I made a little experiment to test the angle from two vectors at xy plane and rotate the plane 3-dimensionally to evaluate which is the exact projection direction.
As you can see, the projection direction isn’t toward z-direction.
Much appreciated in advance.
The method you reference is designed to calculate the angle between two 3D vectors that lie on a plane.
The inputs you need to provide are the two vectors and the plane on which they lie.
The source code behind Vector3d.VectorAngle projects the two vectors onto the input plane, for accuracy. Then, the dot-product between the projected vectors is calculated. The dot-product is then passed to Math.Acos to determine the angle in radians.
Thank you very much for your answer.
Probably, I didn’t describe well for my question earlier. I’m wondering how you calculate the angle between two vectors while the input plane isn’t lying on these two vectors.

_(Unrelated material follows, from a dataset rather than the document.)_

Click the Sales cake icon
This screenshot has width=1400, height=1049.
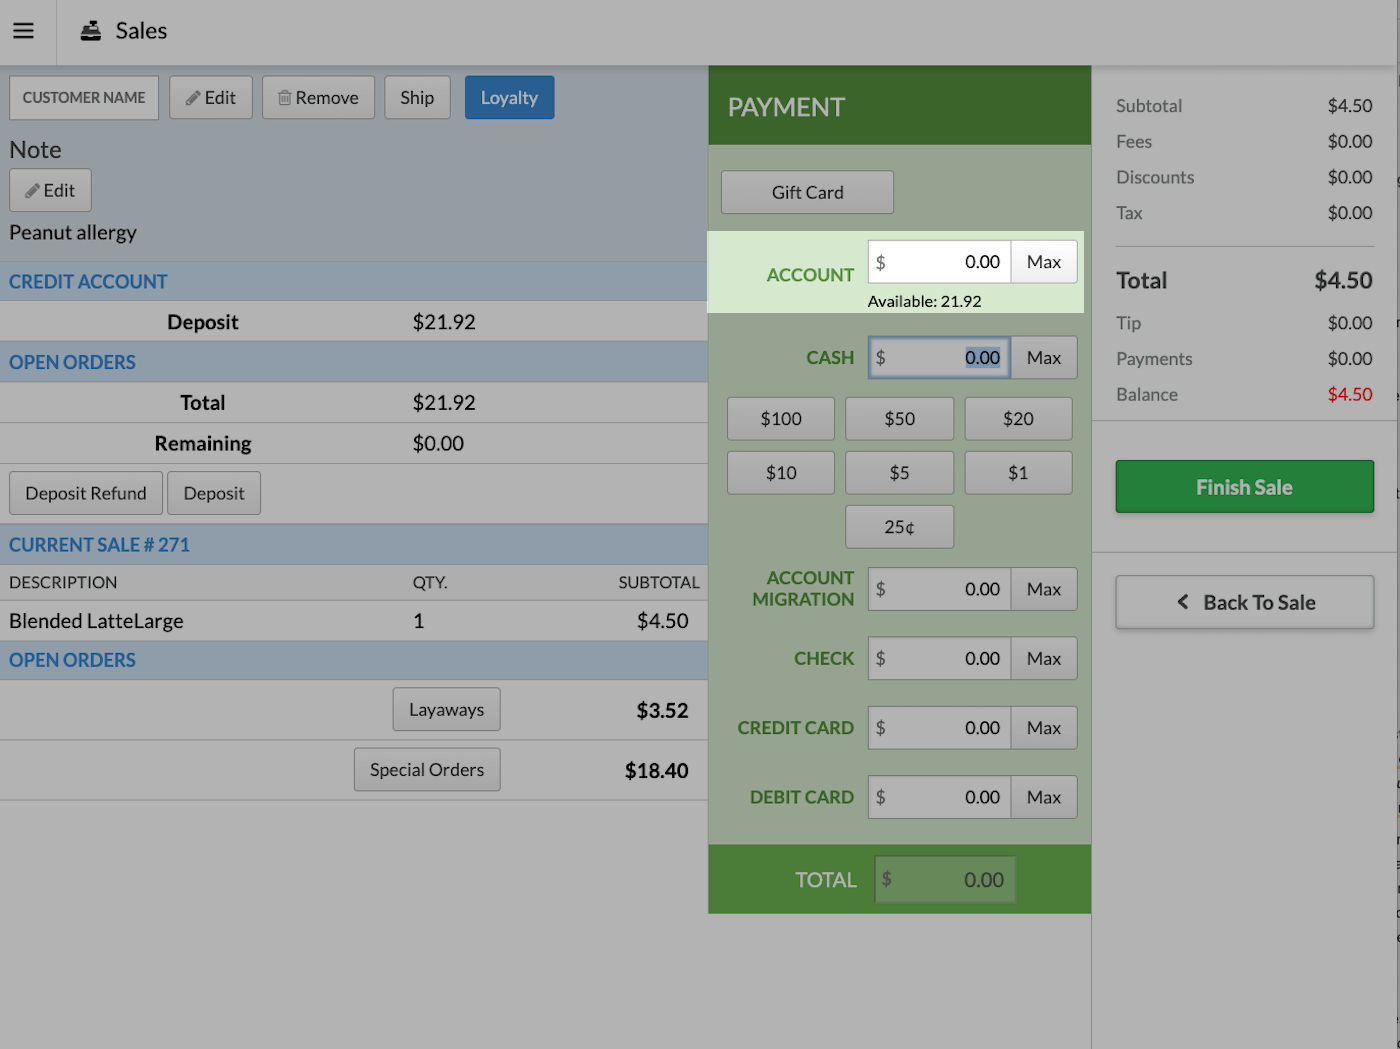[x=89, y=30]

For example, at the video, blue vectors always lie on xy plane with angle 90 degree, the input plane is then rotated 3- dimensionally. It’s not clear for me which direction to project vectors on the rotated plane.
Thanks for your answer.
If the direction of projection implies the normal of the plane, in this case, it should be toward to z-direction as two blue vectors lie on xy plane with 90 degree. But as you can see the second panel and third panel were showing different results.
Hi Shaun - I guess then that you can calculate the points at the base and tip of the vectors and use Plane.ClosestPoint, then generate new vectors from these projected points and measure the angle.
@shaunwu25 - the link from Dale above gets you a function that does what I just said, but automatically…
@pascal YES! it’s as you described. I’m wondering, then the description of rhinocommon SDK would still be corrected? Since the two vectors are finding the closest points on an arbitrary plane rather than “project” onto it with a certain direction. It’s quite misleading for me.